PROVIDED DATA ▸
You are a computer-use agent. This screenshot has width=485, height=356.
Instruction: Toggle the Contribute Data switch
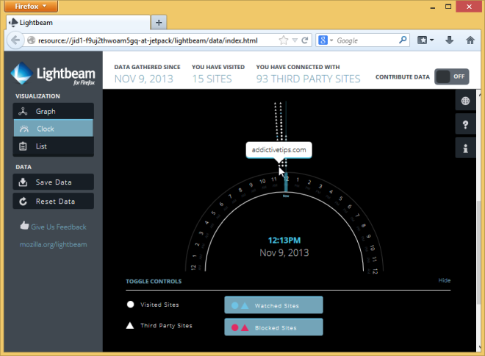pyautogui.click(x=451, y=76)
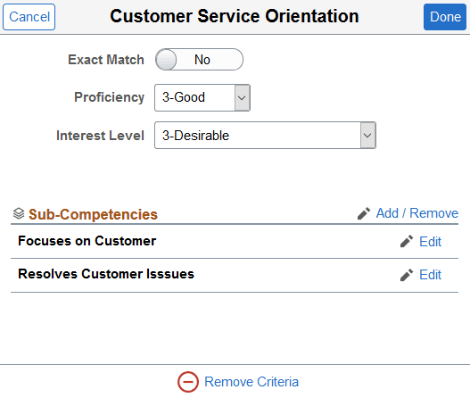
Task: Click the pencil icon beside Add / Remove
Action: [364, 213]
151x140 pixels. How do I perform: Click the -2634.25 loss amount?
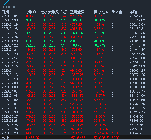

TO DO ▸ Leaving out the pictures, repeat all of the entries exactly.

ANSWER TO THIS EXERCISE ▸
You are a computer-use agent. This screenshot has width=485, height=356.
Instruction: Toggle the Contribute Data switch
pyautogui.click(x=451, y=76)
Task: Click the pencil icon beside Add / Remove
Action: [364, 213]
151x140 pixels. How do I perform: Click the -2634.25 loss amount?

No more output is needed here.